● **Task directions**
Please provide the entries below again, word for word.

● **Stored data**
|---|

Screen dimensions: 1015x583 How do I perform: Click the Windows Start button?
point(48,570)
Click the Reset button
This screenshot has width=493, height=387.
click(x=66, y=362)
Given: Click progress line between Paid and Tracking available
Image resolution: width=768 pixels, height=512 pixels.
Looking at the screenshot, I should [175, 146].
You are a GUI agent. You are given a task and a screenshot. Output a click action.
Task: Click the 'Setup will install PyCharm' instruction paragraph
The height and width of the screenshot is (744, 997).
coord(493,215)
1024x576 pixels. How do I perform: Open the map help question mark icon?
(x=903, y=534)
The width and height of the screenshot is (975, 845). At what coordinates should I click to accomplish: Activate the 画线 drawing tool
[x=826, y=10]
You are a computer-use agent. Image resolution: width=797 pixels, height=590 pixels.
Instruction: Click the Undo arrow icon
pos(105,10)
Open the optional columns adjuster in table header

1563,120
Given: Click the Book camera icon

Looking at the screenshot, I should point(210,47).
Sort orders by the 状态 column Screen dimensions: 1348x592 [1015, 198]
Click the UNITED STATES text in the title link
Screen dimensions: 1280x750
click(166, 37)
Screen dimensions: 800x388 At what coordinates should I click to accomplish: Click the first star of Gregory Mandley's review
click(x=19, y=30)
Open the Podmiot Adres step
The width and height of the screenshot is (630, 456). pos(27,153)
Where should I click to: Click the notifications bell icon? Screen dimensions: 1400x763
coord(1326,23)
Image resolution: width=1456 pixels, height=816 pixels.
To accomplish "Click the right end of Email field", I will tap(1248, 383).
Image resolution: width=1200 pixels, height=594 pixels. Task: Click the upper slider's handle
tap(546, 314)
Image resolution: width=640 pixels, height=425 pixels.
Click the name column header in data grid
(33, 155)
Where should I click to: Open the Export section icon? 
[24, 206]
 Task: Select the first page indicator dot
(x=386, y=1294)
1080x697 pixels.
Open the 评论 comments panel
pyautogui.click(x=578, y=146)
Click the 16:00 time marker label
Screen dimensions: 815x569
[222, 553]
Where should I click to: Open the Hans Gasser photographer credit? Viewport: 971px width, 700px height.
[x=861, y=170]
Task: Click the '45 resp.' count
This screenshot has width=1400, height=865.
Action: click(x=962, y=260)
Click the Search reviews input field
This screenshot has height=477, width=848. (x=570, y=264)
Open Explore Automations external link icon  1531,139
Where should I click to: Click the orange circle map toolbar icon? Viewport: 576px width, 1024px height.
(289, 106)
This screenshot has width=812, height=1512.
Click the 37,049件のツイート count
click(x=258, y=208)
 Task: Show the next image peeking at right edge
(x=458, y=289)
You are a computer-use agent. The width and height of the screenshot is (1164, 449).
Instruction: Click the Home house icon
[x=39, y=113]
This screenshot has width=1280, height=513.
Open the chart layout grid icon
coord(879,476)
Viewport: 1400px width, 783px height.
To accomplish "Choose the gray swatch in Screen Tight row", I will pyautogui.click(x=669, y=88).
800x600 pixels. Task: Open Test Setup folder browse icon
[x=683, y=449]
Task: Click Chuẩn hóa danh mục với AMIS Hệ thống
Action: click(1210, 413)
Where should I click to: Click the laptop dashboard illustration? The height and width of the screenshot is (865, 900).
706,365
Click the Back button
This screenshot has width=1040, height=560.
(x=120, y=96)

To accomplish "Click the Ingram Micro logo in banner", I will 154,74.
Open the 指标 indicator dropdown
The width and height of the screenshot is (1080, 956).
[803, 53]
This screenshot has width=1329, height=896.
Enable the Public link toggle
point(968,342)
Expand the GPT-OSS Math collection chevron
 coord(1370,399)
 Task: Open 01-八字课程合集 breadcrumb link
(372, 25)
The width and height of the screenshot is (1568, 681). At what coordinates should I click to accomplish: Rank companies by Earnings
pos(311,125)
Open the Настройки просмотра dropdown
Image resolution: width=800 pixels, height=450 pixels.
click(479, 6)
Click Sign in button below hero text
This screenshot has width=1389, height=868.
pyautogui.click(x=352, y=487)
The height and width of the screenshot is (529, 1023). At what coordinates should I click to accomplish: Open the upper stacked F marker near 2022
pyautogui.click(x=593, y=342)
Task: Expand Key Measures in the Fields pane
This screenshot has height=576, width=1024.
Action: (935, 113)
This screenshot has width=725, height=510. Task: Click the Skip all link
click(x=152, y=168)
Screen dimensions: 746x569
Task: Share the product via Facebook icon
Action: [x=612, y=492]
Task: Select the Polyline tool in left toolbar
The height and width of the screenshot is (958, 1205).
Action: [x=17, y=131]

|---|

● **Result of the exercise**
Screen dimensions: 1015x583 How do I perform: Click the Windows Start button?
point(48,570)
Click the Reset button
This screenshot has width=493, height=387.
click(x=66, y=362)
Given: Click progress line between Paid and Tracking available
Image resolution: width=768 pixels, height=512 pixels.
Looking at the screenshot, I should [175, 146].
You are a GUI agent. You are given a task and a screenshot. Output a click action.
Task: Click the 'Setup will install PyCharm' instruction paragraph
The height and width of the screenshot is (744, 997).
coord(493,215)
1024x576 pixels. How do I perform: Open the map help question mark icon?
(x=903, y=534)
The width and height of the screenshot is (975, 845). At what coordinates should I click to accomplish: Activate the 画线 drawing tool
[x=826, y=10]
You are a computer-use agent. Image resolution: width=797 pixels, height=590 pixels.
Instruction: Click the Undo arrow icon
pos(105,10)
Open the optional columns adjuster in table header

1563,120
Given: Click the Book camera icon

Looking at the screenshot, I should point(210,47).
Sort orders by the 状态 column Screen dimensions: 1348x592 [1015, 198]
Click the UNITED STATES text in the title link
Screen dimensions: 1280x750
click(166, 37)
Screen dimensions: 800x388 At what coordinates should I click to accomplish: Click the first star of Gregory Mandley's review
click(x=19, y=30)
Open the Podmiot Adres step
The width and height of the screenshot is (630, 456). pos(27,153)
Where should I click to: Click the notifications bell icon? Screen dimensions: 1400x763
coord(1326,23)
Image resolution: width=1456 pixels, height=816 pixels.
To accomplish "Click the right end of Email field", I will tap(1248, 383).
Image resolution: width=1200 pixels, height=594 pixels. Task: Click the upper slider's handle
tap(546, 314)
Image resolution: width=640 pixels, height=425 pixels.
Click the name column header in data grid
(33, 155)
Where should I click to: Open the Export section icon? 
[24, 206]
 Task: Select the first page indicator dot
(x=386, y=1294)
1080x697 pixels.
Open the 评论 comments panel
pyautogui.click(x=578, y=146)
Click the 16:00 time marker label
Screen dimensions: 815x569
[222, 553]
Where should I click to: Open the Hans Gasser photographer credit? Viewport: 971px width, 700px height.
[x=861, y=170]
Task: Click the '45 resp.' count
This screenshot has width=1400, height=865.
Action: click(x=962, y=260)
Click the Search reviews input field
This screenshot has height=477, width=848. (x=570, y=264)
Open Explore Automations external link icon  1531,139
Where should I click to: Click the orange circle map toolbar icon? Viewport: 576px width, 1024px height.
(289, 106)
This screenshot has width=812, height=1512.
Click the 37,049件のツイート count
click(x=258, y=208)
 Task: Show the next image peeking at right edge
(x=458, y=289)
You are a computer-use agent. The width and height of the screenshot is (1164, 449).
Instruction: Click the Home house icon
[x=39, y=113]
This screenshot has width=1280, height=513.
Open the chart layout grid icon
coord(879,476)
Viewport: 1400px width, 783px height.
To accomplish "Choose the gray swatch in Screen Tight row", I will pyautogui.click(x=669, y=88).
800x600 pixels. Task: Open Test Setup folder browse icon
[x=683, y=449]
Task: Click Chuẩn hóa danh mục với AMIS Hệ thống
Action: click(1210, 413)
Where should I click to: Click the laptop dashboard illustration? The height and width of the screenshot is (865, 900).
706,365
Click the Back button
This screenshot has width=1040, height=560.
(x=120, y=96)

To accomplish "Click the Ingram Micro logo in banner", I will 154,74.
Open the 指标 indicator dropdown
The width and height of the screenshot is (1080, 956).
[803, 53]
This screenshot has width=1329, height=896.
Enable the Public link toggle
point(968,342)
Expand the GPT-OSS Math collection chevron
 coord(1370,399)
 Task: Open 01-八字课程合集 breadcrumb link
(372, 25)
The width and height of the screenshot is (1568, 681). At what coordinates should I click to accomplish: Rank companies by Earnings
pos(311,125)
Open the Настройки просмотра dropdown
Image resolution: width=800 pixels, height=450 pixels.
click(479, 6)
Click Sign in button below hero text
This screenshot has width=1389, height=868.
pyautogui.click(x=352, y=487)
The height and width of the screenshot is (529, 1023). At what coordinates should I click to accomplish: Open the upper stacked F marker near 2022
pyautogui.click(x=593, y=342)
Task: Expand Key Measures in the Fields pane
This screenshot has height=576, width=1024.
Action: (935, 113)
This screenshot has width=725, height=510. Task: Click the Skip all link
click(x=152, y=168)
Screen dimensions: 746x569
Task: Share the product via Facebook icon
Action: [x=612, y=492]
Task: Select the Polyline tool in left toolbar
The height and width of the screenshot is (958, 1205).
Action: [x=17, y=131]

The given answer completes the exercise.